Bundesgerichtshof: Sparkassen dürfen nur aus sachgerechten Gründen kündigen

Veröffentlicht am in Bank- und Kapitalmarktrecht

Der Bundesgerichtshof (BGH, Urt. v. 05.05.2015, XI ZR 214/14) hat entschieden, dass Sparkassen gegenüber Verbrauchern keine Klauseln verwenden dürfen, wonach sie dazu berechtigt sind, die Vertragsbeziehung ohne Nennung von Gründen zu kündigen. Der Verbraucherschutzverband Schutzgemeinschaft für Bankkunden (SfB) hatte konkret die Formulierung der Sparkasse Nürnberg kritisiert. Die beklagte Sparkasse Nürnberg verwendeten bis vor kurzem die folgende Formulierung in ihren allgemeinen Geschäftsbedingungen:

„Nr. 26 Kündigungsrecht

(1) Ordentliche Kündigung

Soweit keine zwingenden Vorschriften entgegenstehen und weder eine Laufzeit noch eine abweichende Kündigungsregelung vereinbart ist, können sowohl der Kunde als auch die Sparkasse die gesamte Geschäftsbeziehung oder einzelne Geschäftszweige jederzeit ohne Einhaltung einer Kündigungsfrist kündigen. Kündigt die Sparkasse, so wird sie den berechtigten Belangen des Kunden angemessen Rechnung tragen, insbesondere nicht zur Unzeit kündigen. Für die Kündigung eines Zahlungsdiensterahmenvertrages (z.B. Girovertrag oder Kartenvertrag) durch die Sparkasse beträgt die Kündigungsfrist mindestens zwei Monate. […]“

Der XI. Senat am Bundesgerichtshof monierte, dass die verwendete Klausel nicht hinreichend klar formuliert sei und danach nach §§ 307 Abs. 1 und Abs. 2 BGB unwirksam ist. Die Karlsruher Richter wiesen darauf hin, dass die Sparkassen, die als Anstalten des öffentlichen Rechts organisiert sind, unmittelbar an die Grundrechte gebunden sind. Sie können daher niemandem eine Kontoeröffnung ohne Darlegung sachlicher Gründe verweigern oder ein bestehendes Konto kündigen.

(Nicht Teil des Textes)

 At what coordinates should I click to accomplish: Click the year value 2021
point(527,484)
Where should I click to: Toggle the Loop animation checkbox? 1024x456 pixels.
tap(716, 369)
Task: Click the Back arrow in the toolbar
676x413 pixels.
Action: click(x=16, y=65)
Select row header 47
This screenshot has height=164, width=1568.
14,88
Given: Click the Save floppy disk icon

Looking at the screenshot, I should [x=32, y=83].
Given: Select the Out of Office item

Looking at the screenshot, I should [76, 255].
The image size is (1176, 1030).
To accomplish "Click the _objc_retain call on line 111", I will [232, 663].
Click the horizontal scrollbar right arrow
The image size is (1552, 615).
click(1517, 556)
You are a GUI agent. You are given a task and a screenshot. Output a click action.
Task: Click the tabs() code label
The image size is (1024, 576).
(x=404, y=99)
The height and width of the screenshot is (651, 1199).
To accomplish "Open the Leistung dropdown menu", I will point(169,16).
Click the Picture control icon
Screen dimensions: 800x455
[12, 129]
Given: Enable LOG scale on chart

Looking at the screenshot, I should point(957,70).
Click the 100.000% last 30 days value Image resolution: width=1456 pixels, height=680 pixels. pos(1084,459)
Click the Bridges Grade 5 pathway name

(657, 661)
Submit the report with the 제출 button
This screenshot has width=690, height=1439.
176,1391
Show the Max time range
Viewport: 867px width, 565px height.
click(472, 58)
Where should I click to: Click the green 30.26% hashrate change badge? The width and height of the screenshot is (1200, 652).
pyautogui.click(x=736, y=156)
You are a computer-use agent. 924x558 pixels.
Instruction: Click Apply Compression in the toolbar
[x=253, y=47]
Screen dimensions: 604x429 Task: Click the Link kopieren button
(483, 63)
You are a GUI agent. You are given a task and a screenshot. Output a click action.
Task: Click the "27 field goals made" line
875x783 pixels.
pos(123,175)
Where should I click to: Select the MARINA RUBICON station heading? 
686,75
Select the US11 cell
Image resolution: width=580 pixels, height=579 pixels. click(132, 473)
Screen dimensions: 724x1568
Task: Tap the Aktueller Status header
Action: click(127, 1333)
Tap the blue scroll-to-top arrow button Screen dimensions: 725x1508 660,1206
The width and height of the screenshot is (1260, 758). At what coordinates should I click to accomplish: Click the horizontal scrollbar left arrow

Insoweit sind sie an den allgemeinen Gleichbehandlungsgrundsatz und das Willkürverbot aus Art. 3 GG gebunden. Würde die Sparkasse ohne Darlegung eines sachlichen Grundes kündigen, sei eine Kündigung unwirksam – dieser Umstand wird aber nicht durch die verwendete Formulierung „jederzeit ohne Einhaltung einer Kündigungsfrist“ nicht hinreichend deutlich, kritisierten die Richter. Die Gründe für eine Kündigung des Girokontos durch die eigene Bank können vielseitig sein. Sie reichen von strafrechtlich relevantem Verhalten, wie dem Missbrauch des Kontos zum Zwecke der Geldwäsche oder des Betruges, bis zu Falschangaben bei der Eröffnung des Kontos – oder aber die Bank befindet sich in einem Interessenkonflikt.

„Vor allem im letzten Fall sollten sich Bankkunden nicht mit einer pauschalen Darlegung der Kündigungsgründe abfinden“, erklärt der Berliner Rechtsanwalt Johannes von Rüden. Kündigungen erfolgen oftmals aus politischen oder wirtschaftlichen Gründen. In einem solchen Fall kann es ratsam sein, die Bank gerichtlich dazu zu zwingen, das Konto fortzuführen. Zu beachten sei allerdings, dass private Banken nicht an einen Kontrahierungszwang gebunden seien, erklärt von Rüden weiter. Private Banken genießen vielmehr Vertragsfreiheit und können, unter Einhaltung der gültigen Kündigungsfristen, Girokonten jederzeit kündigen.